PASSAGE:

# Fireman Sex



## rogerman (Mar 7, 2006)

A FIREMAN came home from work one day and told his wife, "You know, we have a wonderful system at the fire station: BELL 1 rings and we all put on our jackets, BELL 2 rings and we all slide down the pole, BELL 3 rings and we're on the fire truck ready to go.

"From now on when I say BELL 1 I want you to strip naked.

When I say BELL 2 I want you to jump in bed.

And when I say BELL 3 we are going to make love all night.

"The next night he came home from work and yelled "BELL 1!" The wife promptly took all her clothes off.

Then he yelled "BELL 2!" the wife jumped into bed.

When he yelled "BELL 3!" they began making love.

After a few minutes the wife yelled! "BELL 4!"

"What the hell is BELL 4?" asked the husband?

MATERIAL PROVIDED:

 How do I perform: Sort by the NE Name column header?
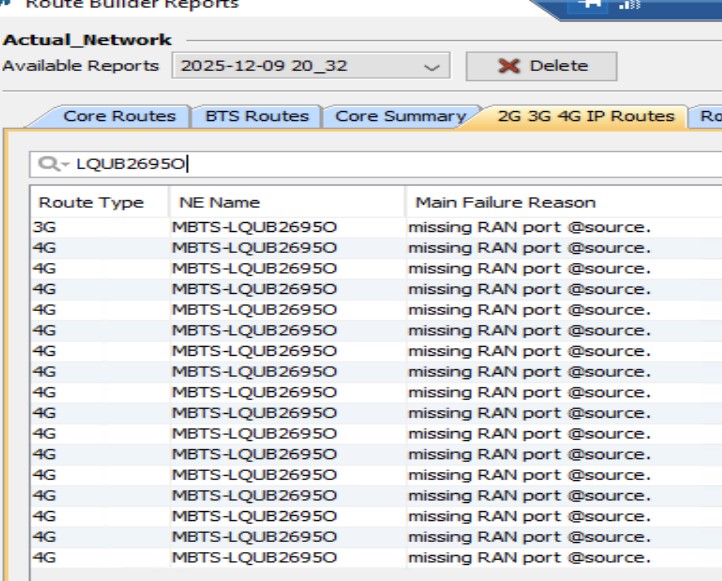point(219,202)
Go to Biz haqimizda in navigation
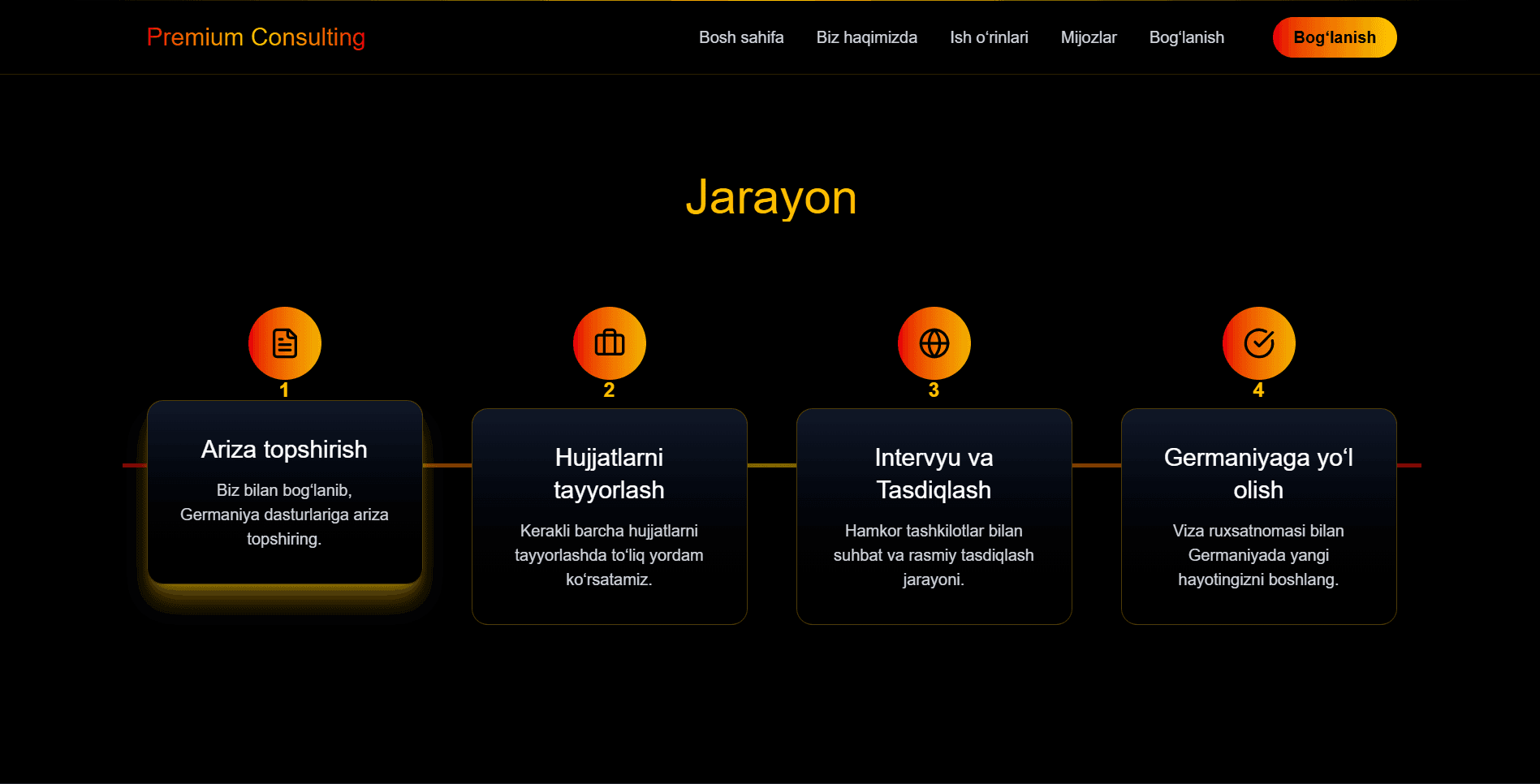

REQUIREMENTS:
- 1) Reproduce everything in the fireman joke from "Then he yelled" down to "asked the husband?", substituting "shouted" for "yelled" throughout.
- 2) Answer the following about the fireman joke:
(a) What happens at the fire station when BELL 2 rings?
(b) What did the wife do the first time her husband called out "BELL 1!"?
(c) What did the fireman say would happen when he said BELL 3?
- 3) Carry the fireman joke forward from its final line.

THE REPLIES:
- 1)
Then he shouted "BELL 2!" the wife jumped into bed.

When he shouted "BELL 3!" they began making love.

After a few minutes the wife shouted! "BELL 4!"

"What the hell is BELL 4?" asked the husband?

- 2)
(a) Everyone slides down the pole.
(b) She promptly took all her clothes off.
(c) They would make love all night.

- 3)
"ROLL OUT MORE HOSE," she replied" YOU'RE NOWHERE NEAR THE FIRE."


----------



## thebears (Jan 14, 2006)

:lol: :lol: :lol:


----------



## The Silver Surfer (May 14, 2002)

:lol:


----------



## conlechi (May 6, 2006)

:lol:


----------



## J55TTC (Apr 25, 2005)

:lol:


----------



## Hev (Feb 26, 2005)

Hev x


----------



## Mack The Knife (Jun 14, 2007)

:lol: :lol: :lol:


----------



## Angela (Jan 18, 2008)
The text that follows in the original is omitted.